↓

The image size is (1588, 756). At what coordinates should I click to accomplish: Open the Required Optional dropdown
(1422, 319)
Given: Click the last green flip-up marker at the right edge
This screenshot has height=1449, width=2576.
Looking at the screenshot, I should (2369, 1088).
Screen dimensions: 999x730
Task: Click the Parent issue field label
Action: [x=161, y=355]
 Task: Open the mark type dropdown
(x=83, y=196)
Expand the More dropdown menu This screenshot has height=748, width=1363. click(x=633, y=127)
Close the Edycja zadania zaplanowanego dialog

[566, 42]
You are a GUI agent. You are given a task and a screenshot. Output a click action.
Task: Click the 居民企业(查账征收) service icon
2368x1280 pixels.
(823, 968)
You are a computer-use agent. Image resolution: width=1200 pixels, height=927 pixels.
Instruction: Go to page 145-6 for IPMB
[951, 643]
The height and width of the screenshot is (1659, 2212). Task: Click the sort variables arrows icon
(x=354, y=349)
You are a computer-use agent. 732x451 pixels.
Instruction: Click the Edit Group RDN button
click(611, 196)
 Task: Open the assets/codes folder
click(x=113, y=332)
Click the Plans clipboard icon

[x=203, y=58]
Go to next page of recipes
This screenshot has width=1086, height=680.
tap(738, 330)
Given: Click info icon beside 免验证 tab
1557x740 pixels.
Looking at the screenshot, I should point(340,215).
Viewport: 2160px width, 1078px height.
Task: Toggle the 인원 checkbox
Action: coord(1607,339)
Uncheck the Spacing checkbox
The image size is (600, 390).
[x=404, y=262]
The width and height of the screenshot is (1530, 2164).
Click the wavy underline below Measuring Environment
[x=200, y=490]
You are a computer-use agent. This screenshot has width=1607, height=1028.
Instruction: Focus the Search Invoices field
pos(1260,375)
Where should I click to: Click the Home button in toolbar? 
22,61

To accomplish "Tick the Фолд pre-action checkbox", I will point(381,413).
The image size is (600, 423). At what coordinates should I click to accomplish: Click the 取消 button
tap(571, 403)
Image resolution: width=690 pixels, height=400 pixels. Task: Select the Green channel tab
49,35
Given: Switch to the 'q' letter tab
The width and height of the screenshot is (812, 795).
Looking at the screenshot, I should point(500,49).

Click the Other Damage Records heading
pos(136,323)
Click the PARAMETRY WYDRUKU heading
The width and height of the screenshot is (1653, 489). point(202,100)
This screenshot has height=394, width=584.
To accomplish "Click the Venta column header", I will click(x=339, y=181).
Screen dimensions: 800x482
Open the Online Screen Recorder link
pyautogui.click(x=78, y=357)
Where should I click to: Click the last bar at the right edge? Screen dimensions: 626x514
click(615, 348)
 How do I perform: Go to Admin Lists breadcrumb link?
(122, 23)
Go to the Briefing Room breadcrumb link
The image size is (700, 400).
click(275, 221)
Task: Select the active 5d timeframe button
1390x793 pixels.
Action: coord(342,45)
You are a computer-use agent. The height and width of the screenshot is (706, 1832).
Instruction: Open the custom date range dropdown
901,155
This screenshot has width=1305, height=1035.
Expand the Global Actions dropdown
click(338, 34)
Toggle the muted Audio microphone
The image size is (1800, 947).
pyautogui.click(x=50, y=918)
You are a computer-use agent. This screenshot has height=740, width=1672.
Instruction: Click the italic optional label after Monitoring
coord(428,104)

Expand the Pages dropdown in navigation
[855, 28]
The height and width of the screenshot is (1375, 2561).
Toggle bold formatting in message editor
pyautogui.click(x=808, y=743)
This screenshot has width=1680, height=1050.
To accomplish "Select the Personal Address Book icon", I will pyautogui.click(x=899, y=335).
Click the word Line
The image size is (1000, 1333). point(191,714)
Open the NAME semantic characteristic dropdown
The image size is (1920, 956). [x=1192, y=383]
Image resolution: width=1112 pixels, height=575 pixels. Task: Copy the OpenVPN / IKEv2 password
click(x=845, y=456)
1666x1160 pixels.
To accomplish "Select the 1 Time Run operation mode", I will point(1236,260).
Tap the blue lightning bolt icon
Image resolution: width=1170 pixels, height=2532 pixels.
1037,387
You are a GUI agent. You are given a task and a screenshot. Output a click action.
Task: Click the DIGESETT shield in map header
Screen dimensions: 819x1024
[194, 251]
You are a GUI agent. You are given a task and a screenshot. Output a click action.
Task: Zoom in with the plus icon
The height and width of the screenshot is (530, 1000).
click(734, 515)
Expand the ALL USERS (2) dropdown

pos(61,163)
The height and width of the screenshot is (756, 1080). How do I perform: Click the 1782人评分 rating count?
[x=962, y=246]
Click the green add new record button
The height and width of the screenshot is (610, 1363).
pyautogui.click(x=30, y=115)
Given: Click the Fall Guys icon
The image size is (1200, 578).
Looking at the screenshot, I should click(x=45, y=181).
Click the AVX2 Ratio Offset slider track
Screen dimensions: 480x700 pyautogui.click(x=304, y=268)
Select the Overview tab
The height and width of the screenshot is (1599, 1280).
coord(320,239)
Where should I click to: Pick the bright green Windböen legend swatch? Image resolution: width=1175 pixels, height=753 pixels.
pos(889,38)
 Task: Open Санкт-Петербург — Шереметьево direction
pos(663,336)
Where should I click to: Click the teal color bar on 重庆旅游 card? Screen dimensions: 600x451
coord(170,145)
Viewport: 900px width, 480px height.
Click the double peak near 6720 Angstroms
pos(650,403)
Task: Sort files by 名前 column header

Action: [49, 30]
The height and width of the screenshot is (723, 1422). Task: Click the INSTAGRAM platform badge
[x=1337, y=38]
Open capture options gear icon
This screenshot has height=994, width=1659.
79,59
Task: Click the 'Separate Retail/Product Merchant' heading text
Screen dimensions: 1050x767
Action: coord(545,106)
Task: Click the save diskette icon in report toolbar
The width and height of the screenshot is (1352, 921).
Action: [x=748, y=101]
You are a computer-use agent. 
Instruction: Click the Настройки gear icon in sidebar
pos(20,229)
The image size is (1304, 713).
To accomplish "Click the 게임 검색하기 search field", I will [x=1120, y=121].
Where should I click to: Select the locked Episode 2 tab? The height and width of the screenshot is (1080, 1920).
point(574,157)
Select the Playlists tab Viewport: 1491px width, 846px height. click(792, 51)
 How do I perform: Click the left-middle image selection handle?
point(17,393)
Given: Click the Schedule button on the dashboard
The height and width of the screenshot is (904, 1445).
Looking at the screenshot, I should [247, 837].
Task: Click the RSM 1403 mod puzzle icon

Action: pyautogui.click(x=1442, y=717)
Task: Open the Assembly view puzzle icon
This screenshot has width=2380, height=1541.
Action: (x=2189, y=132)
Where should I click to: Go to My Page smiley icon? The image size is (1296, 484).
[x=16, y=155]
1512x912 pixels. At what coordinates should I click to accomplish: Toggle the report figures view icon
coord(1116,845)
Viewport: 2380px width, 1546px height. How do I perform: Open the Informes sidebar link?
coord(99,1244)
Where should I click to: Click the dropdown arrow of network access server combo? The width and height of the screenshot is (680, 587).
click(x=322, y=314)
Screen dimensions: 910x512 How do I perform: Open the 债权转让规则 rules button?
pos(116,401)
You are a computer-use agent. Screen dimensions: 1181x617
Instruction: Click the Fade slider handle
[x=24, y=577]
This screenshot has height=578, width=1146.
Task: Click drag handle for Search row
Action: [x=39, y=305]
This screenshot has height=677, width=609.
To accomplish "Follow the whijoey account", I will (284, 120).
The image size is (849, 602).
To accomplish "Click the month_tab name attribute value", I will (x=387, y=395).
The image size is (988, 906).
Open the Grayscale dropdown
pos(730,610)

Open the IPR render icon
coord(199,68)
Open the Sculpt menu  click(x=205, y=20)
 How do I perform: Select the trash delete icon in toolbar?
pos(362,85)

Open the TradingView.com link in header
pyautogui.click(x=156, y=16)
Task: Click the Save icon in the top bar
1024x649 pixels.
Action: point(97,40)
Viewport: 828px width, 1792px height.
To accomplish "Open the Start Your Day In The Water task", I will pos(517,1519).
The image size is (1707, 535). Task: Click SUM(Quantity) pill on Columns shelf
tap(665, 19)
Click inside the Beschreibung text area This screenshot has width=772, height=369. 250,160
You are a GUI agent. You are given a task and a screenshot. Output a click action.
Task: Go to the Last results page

↑

— Task prompt —
Show each line from the rows above that contains the string "coordinates". Case counts.

— Output for this exercise —
The image size is (1588, 756). At what coordinates should I click to accomplish: Open the Required Optional dropdown
The image size is (600, 423). At what coordinates should I click to accomplish: Click the 取消 button
1512x912 pixels. At what coordinates should I click to accomplish: Toggle the report figures view icon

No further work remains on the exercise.